For mobile operators, the business case for investing is strong, given the rapid take-up of mobile subscriptions and, in the case of foreign entrants, providing alternative streams of revenue as cutthroat competition and slowing growth impacts their traditional markets. About 60 percent of these operators (estimated at 175 across the continent in Q4 2010) are affiliated with major international telecom groups as Vodafone, France Telecom, MTN, Bharti Airtel and Millicom: the balance being local players.
Analysis from consultants Frost & Sullivan, Sub Saharan African Communications Quantitative Quarterly Tracker Q3 2012, found the market had 181.7 million mobile and fixed telephony subscribers and 29.8 million internet subscribers in 2010. This is forecast to reach 266.1 million mobile and fixed telephony subscribers and 77.5 million internet subscribers by 2017.
Business Unit Leader for Africa Chantel Lindeman said: “The growth of voice and internet markets in Africa is expected to be driven by a decline in retail price for these services… Operators in the region are investing significantly in mobile infrastructure, including base stations and transmission networks. It is expected that this will result in the availability of higher network capacity at lower cost, with operators spurring growth by passing savings in network costs to the end users of services.”
Africa isn’t a homogenised market of course and relatively mature markets such as Nigeria, South Africa and the Maghreb region contrast sharply with other markets growing from a much lower base (from an investment standpoint). Regulatory regimes vary too, although the general trend is a continuation of liberalisation measures instituted in the late 1990s. Unsurprisingly, fixed services still tend to be the preserve of state-controlled monopolies while mobile markets are far more deregulated and competitive: many governments having fostered this through competitive spectrum auctions.

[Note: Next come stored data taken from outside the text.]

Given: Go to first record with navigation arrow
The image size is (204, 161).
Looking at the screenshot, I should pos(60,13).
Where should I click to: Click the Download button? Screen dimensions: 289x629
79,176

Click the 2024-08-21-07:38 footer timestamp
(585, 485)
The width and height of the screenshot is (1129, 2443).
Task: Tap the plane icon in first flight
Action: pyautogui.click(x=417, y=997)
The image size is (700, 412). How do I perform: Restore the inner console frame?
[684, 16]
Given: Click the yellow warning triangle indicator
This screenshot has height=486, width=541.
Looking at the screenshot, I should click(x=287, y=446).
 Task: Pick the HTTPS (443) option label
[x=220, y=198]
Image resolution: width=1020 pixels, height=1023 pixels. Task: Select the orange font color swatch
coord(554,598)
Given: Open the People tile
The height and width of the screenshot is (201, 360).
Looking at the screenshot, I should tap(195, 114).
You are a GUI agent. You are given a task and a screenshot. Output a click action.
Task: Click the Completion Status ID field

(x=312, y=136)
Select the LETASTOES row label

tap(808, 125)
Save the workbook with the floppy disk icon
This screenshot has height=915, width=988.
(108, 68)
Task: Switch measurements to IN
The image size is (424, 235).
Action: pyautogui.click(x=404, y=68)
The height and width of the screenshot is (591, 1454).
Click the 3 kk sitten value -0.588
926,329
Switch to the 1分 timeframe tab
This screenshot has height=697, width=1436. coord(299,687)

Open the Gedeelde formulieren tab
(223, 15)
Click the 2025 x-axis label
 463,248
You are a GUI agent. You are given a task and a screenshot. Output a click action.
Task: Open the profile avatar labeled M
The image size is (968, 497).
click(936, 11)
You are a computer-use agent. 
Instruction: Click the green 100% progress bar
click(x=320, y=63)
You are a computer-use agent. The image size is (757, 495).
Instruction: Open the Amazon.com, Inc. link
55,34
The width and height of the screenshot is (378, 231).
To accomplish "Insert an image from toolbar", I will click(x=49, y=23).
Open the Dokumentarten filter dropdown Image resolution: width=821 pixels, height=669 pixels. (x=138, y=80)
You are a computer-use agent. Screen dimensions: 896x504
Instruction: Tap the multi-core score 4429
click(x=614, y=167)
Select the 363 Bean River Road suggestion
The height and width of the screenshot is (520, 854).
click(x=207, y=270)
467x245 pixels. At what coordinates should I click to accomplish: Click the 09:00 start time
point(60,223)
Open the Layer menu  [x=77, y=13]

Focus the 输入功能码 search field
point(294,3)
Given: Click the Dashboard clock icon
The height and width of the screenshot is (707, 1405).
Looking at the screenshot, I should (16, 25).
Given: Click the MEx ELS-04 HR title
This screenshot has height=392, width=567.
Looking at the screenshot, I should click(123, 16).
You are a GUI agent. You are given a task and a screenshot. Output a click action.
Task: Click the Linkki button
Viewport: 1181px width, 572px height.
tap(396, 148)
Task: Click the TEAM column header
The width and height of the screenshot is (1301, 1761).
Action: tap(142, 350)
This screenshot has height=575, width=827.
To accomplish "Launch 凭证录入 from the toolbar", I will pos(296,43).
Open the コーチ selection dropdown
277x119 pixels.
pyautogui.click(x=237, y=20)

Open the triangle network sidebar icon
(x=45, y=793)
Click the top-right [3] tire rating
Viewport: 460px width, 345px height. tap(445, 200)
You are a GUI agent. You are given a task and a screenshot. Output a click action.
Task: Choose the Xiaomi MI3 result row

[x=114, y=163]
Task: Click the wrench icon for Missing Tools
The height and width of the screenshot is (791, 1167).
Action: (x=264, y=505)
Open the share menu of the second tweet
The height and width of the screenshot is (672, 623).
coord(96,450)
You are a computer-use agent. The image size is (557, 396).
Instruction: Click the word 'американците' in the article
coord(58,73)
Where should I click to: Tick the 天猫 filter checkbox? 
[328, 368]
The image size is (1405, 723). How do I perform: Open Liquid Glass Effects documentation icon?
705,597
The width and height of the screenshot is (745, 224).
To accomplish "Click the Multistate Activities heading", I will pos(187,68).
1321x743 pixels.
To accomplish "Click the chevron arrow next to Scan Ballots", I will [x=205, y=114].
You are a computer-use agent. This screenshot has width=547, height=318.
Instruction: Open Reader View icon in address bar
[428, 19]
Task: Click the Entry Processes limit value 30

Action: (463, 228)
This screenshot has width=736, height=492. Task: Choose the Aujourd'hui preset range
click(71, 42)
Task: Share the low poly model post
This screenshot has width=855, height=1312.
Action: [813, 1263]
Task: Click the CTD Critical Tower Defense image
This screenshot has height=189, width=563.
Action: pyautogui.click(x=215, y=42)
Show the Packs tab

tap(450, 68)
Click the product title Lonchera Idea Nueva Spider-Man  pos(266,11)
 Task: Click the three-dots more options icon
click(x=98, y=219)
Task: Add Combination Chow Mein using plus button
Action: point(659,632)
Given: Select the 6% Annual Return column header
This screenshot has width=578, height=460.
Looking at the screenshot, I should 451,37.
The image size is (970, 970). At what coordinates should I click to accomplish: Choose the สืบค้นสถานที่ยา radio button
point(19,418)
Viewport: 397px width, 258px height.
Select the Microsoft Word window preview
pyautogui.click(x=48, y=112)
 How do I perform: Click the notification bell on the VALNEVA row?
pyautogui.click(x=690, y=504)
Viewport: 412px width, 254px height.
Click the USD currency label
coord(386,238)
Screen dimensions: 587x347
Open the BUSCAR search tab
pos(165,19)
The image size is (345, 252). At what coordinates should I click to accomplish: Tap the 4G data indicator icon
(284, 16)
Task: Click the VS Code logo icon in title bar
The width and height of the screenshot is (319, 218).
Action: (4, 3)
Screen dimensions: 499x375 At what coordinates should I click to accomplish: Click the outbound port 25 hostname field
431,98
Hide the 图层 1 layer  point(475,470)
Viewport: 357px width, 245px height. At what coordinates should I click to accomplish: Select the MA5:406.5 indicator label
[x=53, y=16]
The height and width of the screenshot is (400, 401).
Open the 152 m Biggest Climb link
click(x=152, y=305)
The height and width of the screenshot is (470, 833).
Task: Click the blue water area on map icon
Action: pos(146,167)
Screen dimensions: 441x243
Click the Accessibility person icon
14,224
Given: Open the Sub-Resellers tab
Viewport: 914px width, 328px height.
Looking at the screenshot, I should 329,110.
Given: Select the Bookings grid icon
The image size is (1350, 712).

Despite liberalisation measures across many emerging markets, the WTO, the OECD and UNCTAD warned in a recent joint report for the G20 countries that FDI, which slumped after the 2008/9 financial crisis and subsequently staged a slow recovery, fell by eight percent in H1 2012 vs. H1 2011. Emerging economies such as India, Brazil, Mexico and South Africa are heavily dependent on steady foreign investment flows to underpin domestic development plans. The report bemoaned the slow pace of FDI recovery since 2008/09, in spite of abundant liquidity in global markets. The message is clear: emerging markets need to continue along the path of liberalisation in terms of attitudes towards FDI.